Report every line of the records that contains the word "warning".
*** Block opens ***
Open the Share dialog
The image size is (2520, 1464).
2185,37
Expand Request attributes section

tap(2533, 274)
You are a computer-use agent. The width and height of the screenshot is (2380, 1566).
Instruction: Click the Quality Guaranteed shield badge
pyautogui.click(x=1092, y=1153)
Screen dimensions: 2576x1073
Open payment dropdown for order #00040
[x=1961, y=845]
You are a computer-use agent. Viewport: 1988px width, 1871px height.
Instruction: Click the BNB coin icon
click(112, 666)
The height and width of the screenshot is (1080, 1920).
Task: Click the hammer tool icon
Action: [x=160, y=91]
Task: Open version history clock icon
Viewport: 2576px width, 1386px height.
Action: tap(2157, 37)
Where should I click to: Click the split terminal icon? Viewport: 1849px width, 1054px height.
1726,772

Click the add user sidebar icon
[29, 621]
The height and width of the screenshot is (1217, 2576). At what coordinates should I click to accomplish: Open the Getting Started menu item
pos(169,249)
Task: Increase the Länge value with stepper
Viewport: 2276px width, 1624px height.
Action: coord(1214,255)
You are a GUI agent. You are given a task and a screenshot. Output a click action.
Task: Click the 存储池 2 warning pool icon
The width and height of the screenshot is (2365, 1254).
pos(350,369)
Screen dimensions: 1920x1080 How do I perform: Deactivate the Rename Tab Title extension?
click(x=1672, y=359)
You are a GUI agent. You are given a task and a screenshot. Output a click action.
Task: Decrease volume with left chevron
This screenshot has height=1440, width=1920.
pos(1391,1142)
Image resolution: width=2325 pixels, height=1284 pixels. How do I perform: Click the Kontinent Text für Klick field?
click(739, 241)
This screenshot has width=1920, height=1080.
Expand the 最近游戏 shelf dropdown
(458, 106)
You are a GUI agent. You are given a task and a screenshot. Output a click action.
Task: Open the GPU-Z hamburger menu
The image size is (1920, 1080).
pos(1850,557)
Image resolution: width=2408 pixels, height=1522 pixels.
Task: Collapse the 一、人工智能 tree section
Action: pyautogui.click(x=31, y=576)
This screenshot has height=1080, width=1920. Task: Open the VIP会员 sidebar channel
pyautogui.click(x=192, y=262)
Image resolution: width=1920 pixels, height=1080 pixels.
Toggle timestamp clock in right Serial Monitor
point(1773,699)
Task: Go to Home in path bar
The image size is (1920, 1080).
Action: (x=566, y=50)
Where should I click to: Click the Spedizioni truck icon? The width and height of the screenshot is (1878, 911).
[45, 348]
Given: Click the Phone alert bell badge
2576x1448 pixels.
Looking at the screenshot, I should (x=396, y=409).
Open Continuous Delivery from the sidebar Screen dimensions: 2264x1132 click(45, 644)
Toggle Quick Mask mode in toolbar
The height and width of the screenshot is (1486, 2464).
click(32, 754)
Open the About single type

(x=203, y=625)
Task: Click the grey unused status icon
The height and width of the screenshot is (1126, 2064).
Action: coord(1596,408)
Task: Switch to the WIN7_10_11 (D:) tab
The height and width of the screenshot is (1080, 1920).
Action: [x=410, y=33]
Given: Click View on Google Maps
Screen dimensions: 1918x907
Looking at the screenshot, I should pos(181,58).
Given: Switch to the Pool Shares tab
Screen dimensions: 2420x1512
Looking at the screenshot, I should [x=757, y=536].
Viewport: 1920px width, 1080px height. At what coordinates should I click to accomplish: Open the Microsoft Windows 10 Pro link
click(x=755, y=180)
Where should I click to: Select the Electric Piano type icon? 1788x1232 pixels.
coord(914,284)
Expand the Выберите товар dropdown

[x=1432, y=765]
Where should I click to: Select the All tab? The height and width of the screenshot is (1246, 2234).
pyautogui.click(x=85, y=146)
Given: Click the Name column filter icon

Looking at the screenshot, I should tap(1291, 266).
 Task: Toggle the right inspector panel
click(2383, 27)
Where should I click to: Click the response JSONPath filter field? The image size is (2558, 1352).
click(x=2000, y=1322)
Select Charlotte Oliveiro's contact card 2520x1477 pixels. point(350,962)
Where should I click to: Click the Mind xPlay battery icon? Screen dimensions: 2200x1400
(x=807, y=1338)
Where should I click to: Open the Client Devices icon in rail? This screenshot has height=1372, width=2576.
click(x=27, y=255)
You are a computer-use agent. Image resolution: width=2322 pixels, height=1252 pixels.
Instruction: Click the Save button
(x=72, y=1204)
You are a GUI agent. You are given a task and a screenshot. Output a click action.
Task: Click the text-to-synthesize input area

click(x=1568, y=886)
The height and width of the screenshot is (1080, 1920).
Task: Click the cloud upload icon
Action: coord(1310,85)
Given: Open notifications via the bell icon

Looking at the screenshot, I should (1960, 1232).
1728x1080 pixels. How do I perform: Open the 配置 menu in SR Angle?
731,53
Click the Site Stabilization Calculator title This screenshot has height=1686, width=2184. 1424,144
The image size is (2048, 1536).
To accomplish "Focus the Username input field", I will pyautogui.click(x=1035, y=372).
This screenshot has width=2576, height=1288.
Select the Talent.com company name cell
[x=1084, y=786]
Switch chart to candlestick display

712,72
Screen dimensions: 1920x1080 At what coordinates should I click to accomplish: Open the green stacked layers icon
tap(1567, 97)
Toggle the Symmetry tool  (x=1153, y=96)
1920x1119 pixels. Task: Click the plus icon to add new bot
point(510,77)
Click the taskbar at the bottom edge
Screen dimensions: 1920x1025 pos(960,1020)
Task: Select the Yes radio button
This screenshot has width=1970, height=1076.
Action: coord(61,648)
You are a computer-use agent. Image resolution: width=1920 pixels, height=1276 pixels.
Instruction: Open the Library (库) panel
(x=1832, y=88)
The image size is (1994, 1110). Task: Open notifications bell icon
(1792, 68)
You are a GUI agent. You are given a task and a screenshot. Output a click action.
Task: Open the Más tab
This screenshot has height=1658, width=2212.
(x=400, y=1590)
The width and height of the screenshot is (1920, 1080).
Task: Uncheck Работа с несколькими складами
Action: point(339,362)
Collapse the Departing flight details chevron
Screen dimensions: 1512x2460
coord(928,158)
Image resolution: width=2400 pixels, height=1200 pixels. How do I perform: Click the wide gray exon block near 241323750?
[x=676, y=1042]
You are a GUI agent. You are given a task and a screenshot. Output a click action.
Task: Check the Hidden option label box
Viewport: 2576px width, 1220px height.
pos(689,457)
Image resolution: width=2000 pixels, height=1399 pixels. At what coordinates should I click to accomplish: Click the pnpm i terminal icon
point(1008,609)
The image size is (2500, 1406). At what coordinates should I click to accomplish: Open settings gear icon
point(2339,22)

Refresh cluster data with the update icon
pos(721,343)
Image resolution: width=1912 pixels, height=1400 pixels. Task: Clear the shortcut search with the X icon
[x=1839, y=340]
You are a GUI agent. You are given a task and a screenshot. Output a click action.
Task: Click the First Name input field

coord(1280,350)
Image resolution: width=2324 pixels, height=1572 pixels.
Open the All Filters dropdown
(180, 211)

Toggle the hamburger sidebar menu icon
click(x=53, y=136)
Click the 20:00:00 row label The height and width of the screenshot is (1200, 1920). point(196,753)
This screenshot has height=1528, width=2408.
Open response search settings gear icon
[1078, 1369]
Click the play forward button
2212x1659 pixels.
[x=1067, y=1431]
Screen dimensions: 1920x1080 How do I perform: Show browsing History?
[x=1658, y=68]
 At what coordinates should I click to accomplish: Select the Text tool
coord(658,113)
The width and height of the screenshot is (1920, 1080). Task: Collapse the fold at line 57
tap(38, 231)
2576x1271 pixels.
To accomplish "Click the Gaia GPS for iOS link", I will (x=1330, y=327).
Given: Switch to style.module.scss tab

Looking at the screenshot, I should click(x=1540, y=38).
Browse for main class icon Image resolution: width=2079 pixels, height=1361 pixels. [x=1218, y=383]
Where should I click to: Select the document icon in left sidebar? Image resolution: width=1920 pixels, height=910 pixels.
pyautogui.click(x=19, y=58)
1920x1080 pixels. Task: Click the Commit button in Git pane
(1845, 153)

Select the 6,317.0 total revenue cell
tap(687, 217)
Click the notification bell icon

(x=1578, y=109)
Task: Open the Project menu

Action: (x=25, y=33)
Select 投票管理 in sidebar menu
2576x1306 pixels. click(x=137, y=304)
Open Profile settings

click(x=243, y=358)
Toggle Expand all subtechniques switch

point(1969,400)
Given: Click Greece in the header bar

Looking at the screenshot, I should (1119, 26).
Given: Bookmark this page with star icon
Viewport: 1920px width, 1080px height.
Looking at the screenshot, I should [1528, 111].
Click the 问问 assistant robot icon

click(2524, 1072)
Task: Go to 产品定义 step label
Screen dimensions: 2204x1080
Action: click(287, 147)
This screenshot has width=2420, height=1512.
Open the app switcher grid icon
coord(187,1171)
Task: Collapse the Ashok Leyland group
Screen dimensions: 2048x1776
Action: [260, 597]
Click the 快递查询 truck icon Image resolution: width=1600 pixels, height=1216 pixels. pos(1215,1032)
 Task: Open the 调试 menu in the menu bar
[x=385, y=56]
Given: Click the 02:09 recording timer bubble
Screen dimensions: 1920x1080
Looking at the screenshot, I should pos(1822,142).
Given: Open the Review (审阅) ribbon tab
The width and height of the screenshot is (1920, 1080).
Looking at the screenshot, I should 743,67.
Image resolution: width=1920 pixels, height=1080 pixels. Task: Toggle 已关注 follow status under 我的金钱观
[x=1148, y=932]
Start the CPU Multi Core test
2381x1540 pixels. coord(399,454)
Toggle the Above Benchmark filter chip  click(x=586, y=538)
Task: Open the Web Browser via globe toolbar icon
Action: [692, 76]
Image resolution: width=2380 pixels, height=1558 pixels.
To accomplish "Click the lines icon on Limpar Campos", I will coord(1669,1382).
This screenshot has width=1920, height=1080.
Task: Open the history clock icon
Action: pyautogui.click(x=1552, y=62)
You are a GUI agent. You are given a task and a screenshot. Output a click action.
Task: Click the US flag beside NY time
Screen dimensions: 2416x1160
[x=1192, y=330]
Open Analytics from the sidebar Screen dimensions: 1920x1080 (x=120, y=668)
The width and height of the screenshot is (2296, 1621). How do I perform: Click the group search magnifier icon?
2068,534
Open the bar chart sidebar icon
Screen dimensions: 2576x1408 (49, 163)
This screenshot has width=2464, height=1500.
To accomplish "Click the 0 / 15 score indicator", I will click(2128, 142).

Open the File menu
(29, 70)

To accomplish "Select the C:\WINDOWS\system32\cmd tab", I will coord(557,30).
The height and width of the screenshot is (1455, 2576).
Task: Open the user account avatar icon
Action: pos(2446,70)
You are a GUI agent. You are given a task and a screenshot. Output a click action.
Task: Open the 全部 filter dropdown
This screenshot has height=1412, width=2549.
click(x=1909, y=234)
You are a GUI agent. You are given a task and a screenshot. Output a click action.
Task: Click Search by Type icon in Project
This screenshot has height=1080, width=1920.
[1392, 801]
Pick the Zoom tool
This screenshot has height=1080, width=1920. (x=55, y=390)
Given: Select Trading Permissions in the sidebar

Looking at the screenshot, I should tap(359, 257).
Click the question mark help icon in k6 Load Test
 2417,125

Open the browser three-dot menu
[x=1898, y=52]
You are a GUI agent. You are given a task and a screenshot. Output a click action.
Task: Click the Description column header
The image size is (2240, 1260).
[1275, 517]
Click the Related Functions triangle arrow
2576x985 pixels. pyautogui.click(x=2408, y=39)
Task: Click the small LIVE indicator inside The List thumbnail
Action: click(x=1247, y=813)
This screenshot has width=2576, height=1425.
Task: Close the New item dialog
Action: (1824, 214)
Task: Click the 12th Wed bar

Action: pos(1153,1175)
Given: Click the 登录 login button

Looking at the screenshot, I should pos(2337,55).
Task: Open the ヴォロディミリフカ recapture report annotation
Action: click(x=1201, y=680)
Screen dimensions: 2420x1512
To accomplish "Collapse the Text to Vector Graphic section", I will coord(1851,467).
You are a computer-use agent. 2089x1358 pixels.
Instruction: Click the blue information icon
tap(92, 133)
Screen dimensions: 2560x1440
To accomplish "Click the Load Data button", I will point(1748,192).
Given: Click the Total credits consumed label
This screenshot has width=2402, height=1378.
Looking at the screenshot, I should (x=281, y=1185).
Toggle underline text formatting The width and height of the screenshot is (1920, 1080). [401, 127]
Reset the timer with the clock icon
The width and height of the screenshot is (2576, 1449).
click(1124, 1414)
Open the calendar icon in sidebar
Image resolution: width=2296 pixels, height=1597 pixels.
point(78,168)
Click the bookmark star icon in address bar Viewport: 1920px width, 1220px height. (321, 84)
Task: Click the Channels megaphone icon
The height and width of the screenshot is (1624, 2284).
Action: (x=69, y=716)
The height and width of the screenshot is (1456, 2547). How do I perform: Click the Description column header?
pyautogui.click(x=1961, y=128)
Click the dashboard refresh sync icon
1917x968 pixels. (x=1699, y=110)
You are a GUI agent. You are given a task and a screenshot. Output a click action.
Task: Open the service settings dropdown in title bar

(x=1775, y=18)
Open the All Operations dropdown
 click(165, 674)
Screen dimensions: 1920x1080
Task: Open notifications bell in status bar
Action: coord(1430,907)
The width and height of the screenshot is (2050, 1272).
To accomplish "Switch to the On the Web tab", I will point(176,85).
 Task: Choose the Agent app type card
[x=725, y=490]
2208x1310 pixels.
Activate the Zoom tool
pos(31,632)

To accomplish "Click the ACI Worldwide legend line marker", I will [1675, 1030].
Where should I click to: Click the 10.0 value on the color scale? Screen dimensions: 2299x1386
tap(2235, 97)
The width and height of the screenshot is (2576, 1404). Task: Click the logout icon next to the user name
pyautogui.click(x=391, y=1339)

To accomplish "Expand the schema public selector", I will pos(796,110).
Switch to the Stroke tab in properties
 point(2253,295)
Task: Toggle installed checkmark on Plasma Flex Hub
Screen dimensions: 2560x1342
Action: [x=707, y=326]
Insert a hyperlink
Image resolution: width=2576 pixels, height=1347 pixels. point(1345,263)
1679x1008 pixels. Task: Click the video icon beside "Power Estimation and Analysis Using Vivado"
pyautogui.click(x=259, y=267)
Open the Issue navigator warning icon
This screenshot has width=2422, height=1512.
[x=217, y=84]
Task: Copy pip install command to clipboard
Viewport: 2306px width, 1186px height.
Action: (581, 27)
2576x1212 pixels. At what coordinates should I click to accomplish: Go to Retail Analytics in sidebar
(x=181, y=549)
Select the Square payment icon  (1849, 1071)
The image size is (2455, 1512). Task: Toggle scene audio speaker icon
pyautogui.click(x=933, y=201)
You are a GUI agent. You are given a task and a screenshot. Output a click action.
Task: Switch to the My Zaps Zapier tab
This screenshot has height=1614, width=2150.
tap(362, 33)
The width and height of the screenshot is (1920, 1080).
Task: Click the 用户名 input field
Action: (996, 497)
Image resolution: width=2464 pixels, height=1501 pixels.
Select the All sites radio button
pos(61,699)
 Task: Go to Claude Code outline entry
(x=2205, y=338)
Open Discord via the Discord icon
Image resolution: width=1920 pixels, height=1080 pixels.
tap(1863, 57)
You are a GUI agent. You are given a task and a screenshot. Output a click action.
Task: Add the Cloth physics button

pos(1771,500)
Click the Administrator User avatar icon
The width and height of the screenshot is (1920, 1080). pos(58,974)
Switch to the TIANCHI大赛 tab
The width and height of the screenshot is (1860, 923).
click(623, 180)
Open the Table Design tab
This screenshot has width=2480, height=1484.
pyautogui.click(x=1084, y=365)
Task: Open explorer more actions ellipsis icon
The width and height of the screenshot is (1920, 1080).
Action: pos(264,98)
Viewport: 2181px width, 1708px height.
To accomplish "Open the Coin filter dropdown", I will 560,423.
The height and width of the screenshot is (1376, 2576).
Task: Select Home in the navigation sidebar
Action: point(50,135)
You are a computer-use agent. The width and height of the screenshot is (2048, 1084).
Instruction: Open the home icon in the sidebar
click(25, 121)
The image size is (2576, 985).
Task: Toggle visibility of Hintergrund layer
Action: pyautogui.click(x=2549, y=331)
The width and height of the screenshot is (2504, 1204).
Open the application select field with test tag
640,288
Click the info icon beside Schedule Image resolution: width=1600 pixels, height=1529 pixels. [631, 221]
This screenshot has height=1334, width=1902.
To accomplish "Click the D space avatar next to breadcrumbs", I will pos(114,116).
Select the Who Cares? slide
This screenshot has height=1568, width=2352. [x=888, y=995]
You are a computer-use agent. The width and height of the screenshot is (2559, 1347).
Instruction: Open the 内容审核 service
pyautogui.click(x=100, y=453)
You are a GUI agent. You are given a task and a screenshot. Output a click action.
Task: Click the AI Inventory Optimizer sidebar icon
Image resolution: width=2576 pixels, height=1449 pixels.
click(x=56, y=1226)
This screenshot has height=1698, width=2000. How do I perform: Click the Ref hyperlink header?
*** Block closes ***
* [Problem solution]:
Task: Click the 存储池 2 warning pool icon
Open the Issue navigator warning icon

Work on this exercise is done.